Disclaimer: This is not a political post. However, the recent twists and turns in our national politics have inspired this blog. Specifically, we saw an outcome that was assumed to be highly unlikely by almost all predictive data models, even ones that were crunched by the most sophisticated data scientists in the world. Countless businesses around the world made important assumptions based on these predictive models, and within 24 hours, those assumptions were all rendered useless at best. With this recent example, I’m reminded of my healthy skepticism of claims that predictive technology is a ‘silver bullet’ to solve a wide range of enterprise problems. Put succinctly—while predictive obviously has value (particularly in demand forecasting and pricing strategy in retail, for example), does predictive really deliver the highest and most immediate value for decision-making in the enterprise in other contexts? How reliable are predictive models based on currently available data, and are there more tangible (and obvious) ways to improve an organization’s revenue and profitability?
At Pramata, we provide solutions that allow companies to digitize their most valuable enterprise customer relationships, by extracting core data from existing contractual relationships and selectively drawing in CRM and billing data to deliver intelligence that answers questions such as …
- What has this customer bought?
- What price points are active for this customer?
- Are there any non-standard operational commitments?
- When can I increase prices and by how much?
… and hundreds of other important customer details that drive actions and decisions in sales, finance and operations.
When you look at the types of questions our solutions address, the first thing you will notice is the vast majority are not open-ended questions, but rather concrete and tangible intelligence about current customer commitments, or decisions that need to be made. It’s fascinating that in most companies, the status quo is to collect and disseminate this critical customer information using a combination of tribal knowledge, ad hoc CRM data and a lot of spreadsheets with data from disparate systems. It may provide you with a partial picture, but data fragmentation, incomplete info and inaccuracy leave out many details that can leave a lot of value and money on the table.
Compare the concrete intelligence available from Pramata's approach to predictive approaches that point to potential risk or potential value. What is more tangible—the ability to systematically manage price increases and boost profitability by 3-5%, or an opportunity score with limited context saying that this customer might be of interest? One equals a guaranteed ROI if executed on swiftly, while the other one has a lot of 'maybes' hidden in it, particularly if there are gaps in your base customer data (which will reduce the accuracy of the prediction).
Does this mean that predictive has no place in digitization strategy for enterprise customers? Not at all. Predictive has its purpose, and the possibilities from data science are truly exciting. However, we believe in (because we’ve seen) immediate results gained from getting accurate, complete and actionable information about current customers into the right hands at the right time! In fact, if you don't have this precondition in place, the ability to actually execute an effective predictive strategy may be greatly hindered, if not downright impossible.
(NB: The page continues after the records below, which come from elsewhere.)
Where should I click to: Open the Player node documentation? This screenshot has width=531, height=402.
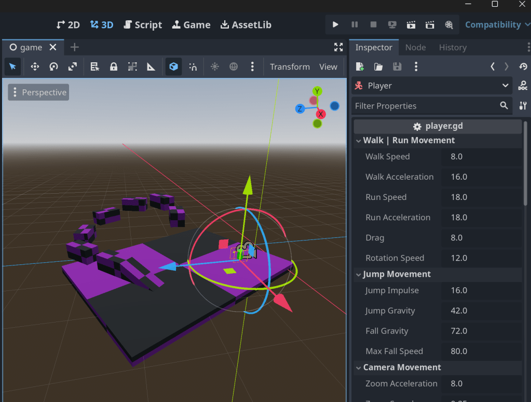click(523, 86)
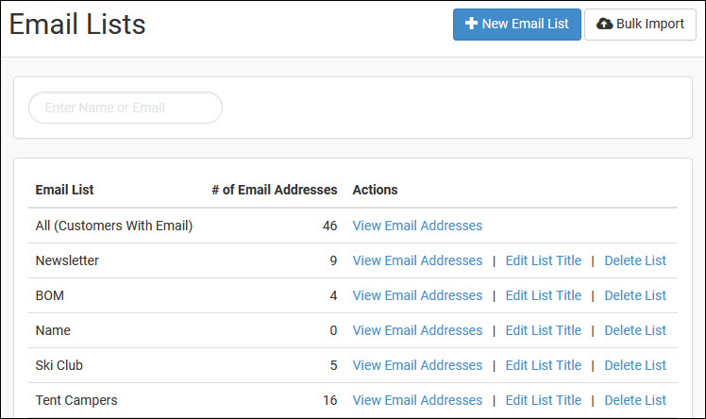Viewport: 706px width, 419px height.
Task: Focus the Enter Name or Email search field
Action: pos(126,108)
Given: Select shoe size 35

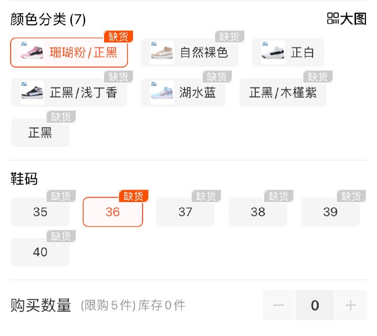Looking at the screenshot, I should pos(40,211).
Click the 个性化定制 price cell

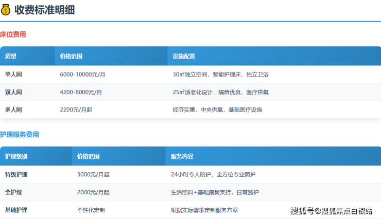click(91, 210)
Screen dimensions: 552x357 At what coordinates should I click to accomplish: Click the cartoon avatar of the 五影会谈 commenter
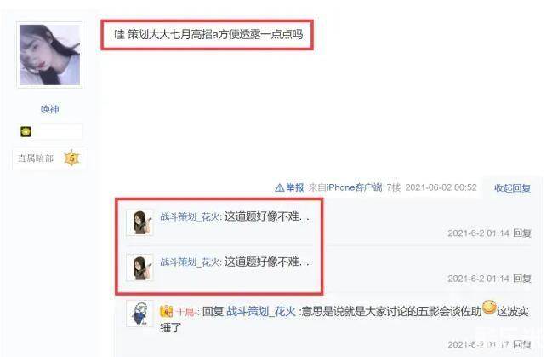tap(139, 314)
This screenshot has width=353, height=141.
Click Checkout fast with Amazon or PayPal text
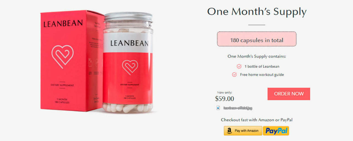coord(257,120)
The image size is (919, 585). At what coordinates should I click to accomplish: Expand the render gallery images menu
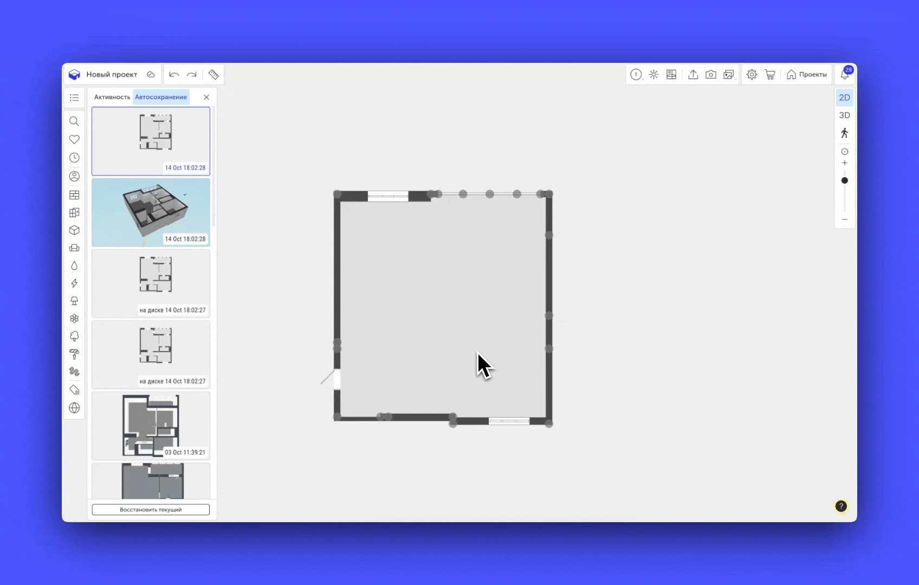coord(729,75)
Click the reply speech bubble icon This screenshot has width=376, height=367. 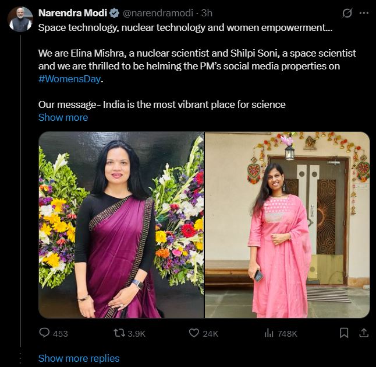45,333
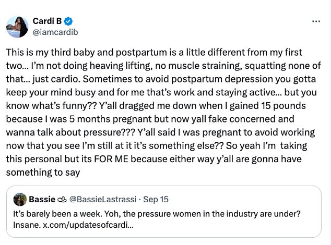Click the Bassie display name

pyautogui.click(x=40, y=200)
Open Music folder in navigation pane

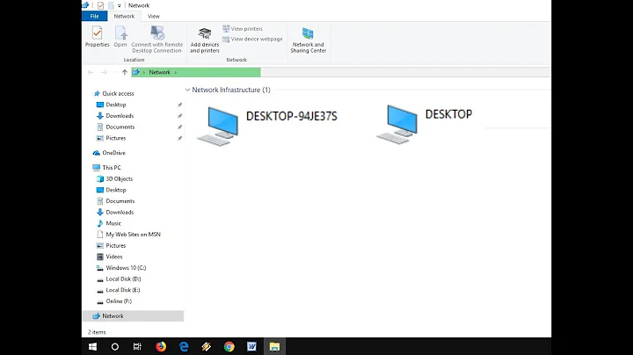(x=113, y=223)
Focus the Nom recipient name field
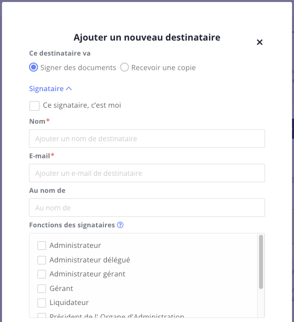294x322 pixels. tap(147, 138)
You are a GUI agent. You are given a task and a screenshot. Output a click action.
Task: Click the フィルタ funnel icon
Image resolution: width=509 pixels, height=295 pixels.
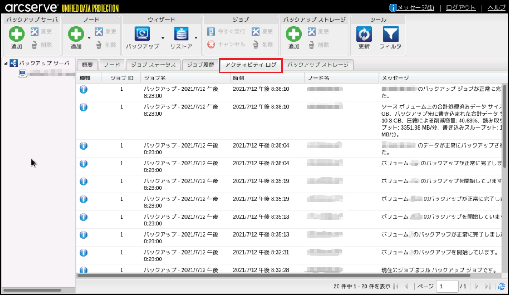point(390,35)
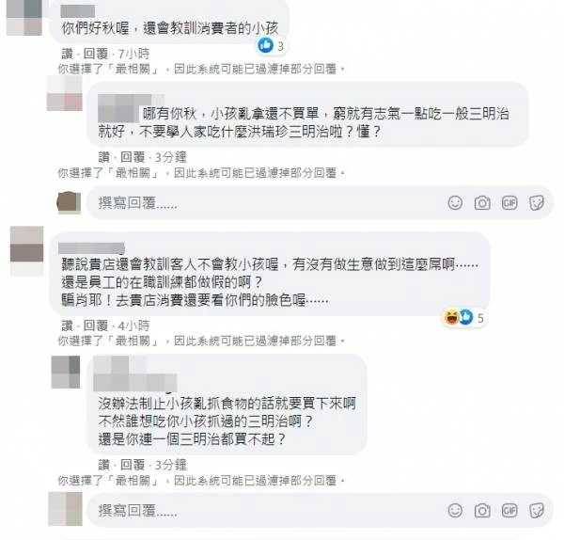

The upshot? Once you have accurate and actionable customer relationship intelligence available throughout the organization, executing on predictive gets a lot easier. And with better data available to data scientists, results get much more … predictable.
So in closing, recent events gave us a huge reminder that predictive models still have great limitations in their accuracy. But executing on what you can truly know and using concrete customer data to drive your business decisions today, that approach provides immediate and repeatable value while you leverage the exciting but still unpredictable frontier of data science.